§ Objetivo A
Responde estas preguntas con datos del texto sobre la contemplación científica:
(i) ¿En qué siglo apareció la revolución que dio origen a la «contemplación» científica moderna?
(ii) ¿Qué nombre recibe aquello que aparece y sobre lo que versa el conocimiento exterior?
(iii) ¿Qué observación se presta mejor al método experimental?
§ Objetivo B
Escribe la continuación del texto sobre la contemplación científica a partir de su última oración.

§ Texto de lectura
• • • • • • •

Tres elementos nos parecen esenciales en el orden de la contemplación: en primer lugar, es una mirada que tiene por objeto una cierta experiencia de la realidad, captada a partir de una determinada posición o actitud por parte del que busca conocer. Este último elemento resulta decisivo para nuestra cuestión.

La «contemplación» científica moderna tiene su origen, efectivamente, en una nueva toma de posición del hombre ante el universo. Esta revolución –la podemos llamar así– apareció en el siglo XVII con el empleo sistemático del método experimental. Ahora se concentra la mirada en la experiencia sensible, controlable por la repetición y medible por las matemáticas, quedando así limitada al orden de la cantidad según el espacio y el tiempo. La posición adoptada es una posición característica: es la actitud del observador que se sitúa a distancia del objeto para examinarlo y desaparece, como sujeto, ante él, a fin de obtener un conocimiento tan exacto y riguroso como sea posible. Nos encontramos, pues, frente a una mirada del exterior, que procura un conocimiento que seguirá siendo siempre exterior; versará sobre lo que aparece, sobre eso que recibe el nombre de «fenómeno». Esa exterioridad, que crea la oposición entre el sujeto y el objeto, es característica de la «contemplación» científica.

La observación de la naturaleza fisica es lo que mejor se presta a ese método; mas las cosas se complican cuando la mirada se proyecta sobre el hombre e intenta penetrar en él, en su psicología. Aquí es donde el método de las ciencias experimentales muestra sus límites. En efecto, ese método choca contra la siguiente cuestión: ¿se puede alcanzar mediante una observación del exterior aquello que constituye la interioridad del hombre: el corazón y el espíritu, la libertad, el amor, el bien y el mal, la virtud y el pecado, todas las cualidades y los movimientos propios de la vida espiritual? ¿No se necesita, para penetrar en el interior del hombre, otro tipo de mirada, otro tipo de contemplación, una actitud y un método diferentes, que nos procuren otro tipo de conocimiento?

• • • • • • •

§ Contenido de datos
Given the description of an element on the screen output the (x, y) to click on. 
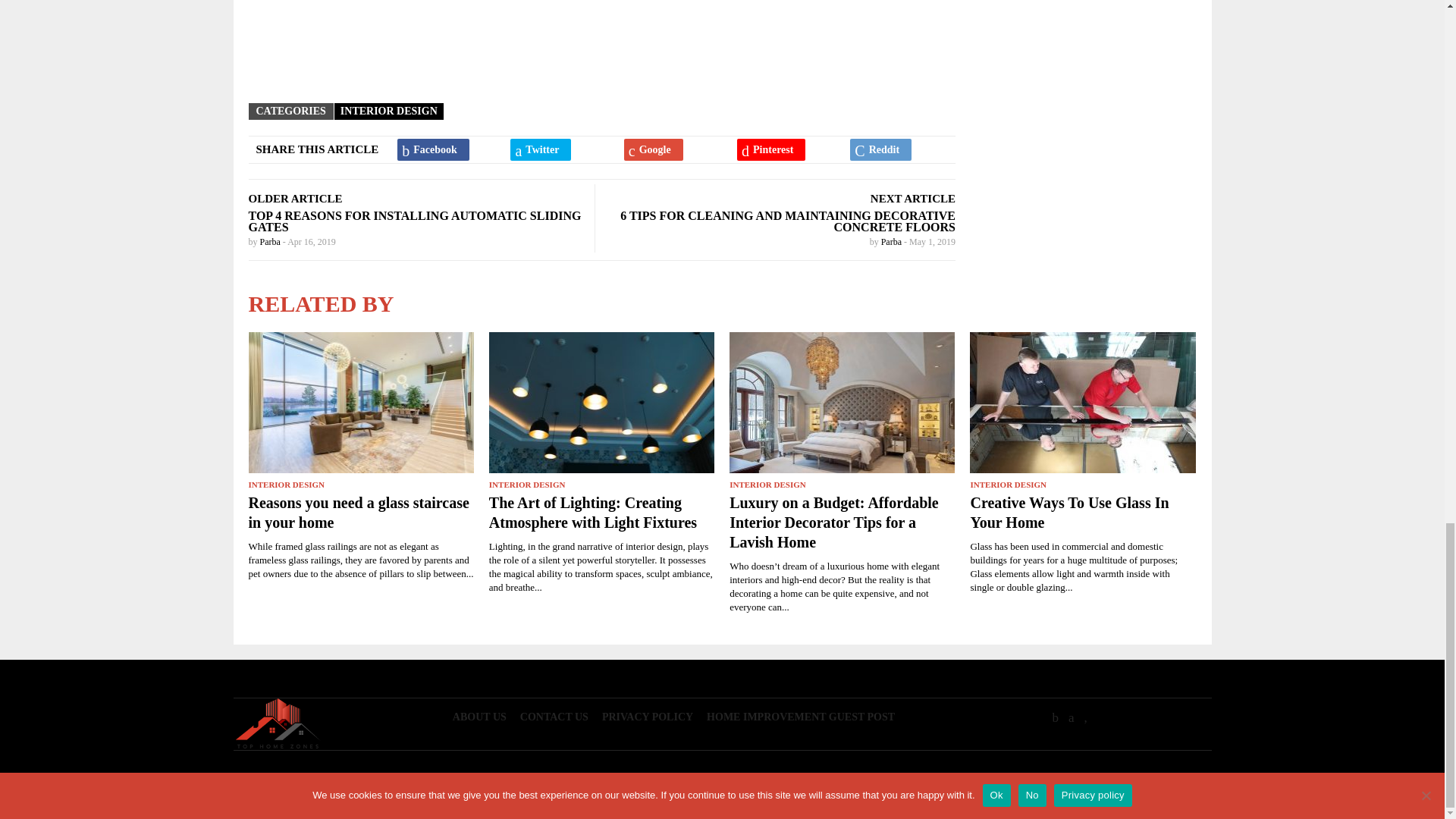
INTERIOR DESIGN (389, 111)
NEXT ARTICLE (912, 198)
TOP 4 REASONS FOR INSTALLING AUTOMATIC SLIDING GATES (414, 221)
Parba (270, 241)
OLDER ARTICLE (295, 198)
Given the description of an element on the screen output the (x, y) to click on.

• • • • • • •

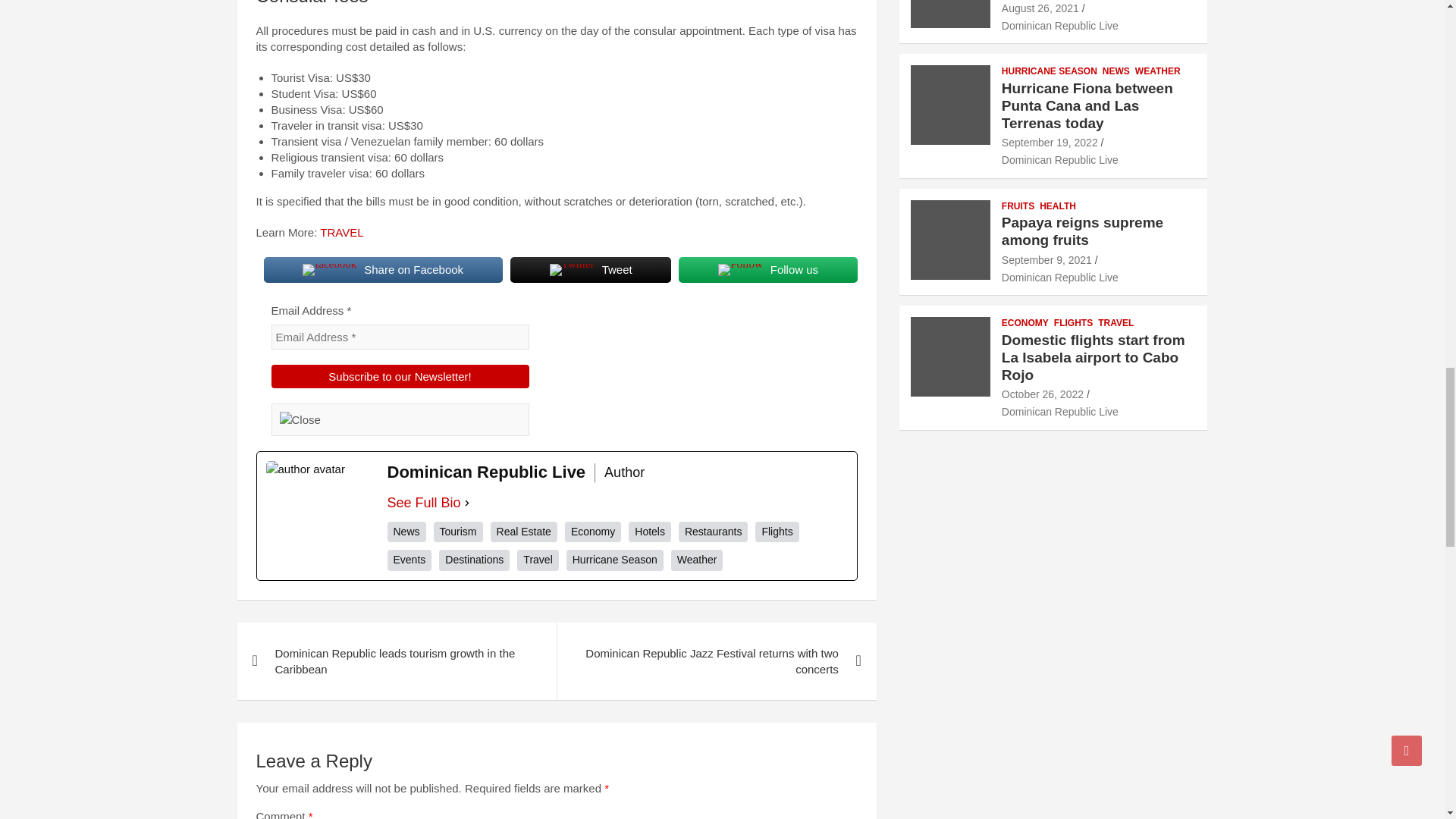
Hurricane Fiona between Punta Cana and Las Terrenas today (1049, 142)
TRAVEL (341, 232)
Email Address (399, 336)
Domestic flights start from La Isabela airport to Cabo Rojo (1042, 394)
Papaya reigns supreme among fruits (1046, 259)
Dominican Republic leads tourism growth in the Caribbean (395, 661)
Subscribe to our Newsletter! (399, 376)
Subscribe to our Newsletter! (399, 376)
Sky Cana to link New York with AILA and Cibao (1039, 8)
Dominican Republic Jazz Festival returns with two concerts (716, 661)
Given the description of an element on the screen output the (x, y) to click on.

• • • • • • •

§ Respuesta escrita A
(i) En el siglo XVII.
(ii) «Fenómeno».
(iii) La observación de la naturaleza física.

§ Respuesta escrita B
II. La contemplación espiritual

Dirijamos ahora nuestra mirada hacia la contemplación espiritual. Estamos convidados a un verdadero redescubrimiento. La contemplación se desarrolla, aquí, en el seno de la experiencia interior que se forma en cada hombre al entrar en contacto con el mundo, con los otros y con la escucha de la Palabra de Dios. Nace de una mirada que se mantiene en el centro de esta experiencia, en la intimidad de la persona y de su compromiso. Ya no estamos frente a experiencias repetidas sobre una materia extraña, sino frente a la experiencia específicamente humana que, lentamente, se desarrolla y madura en nosotros en el corazón de la vida, si es conducida de manera juiciosa.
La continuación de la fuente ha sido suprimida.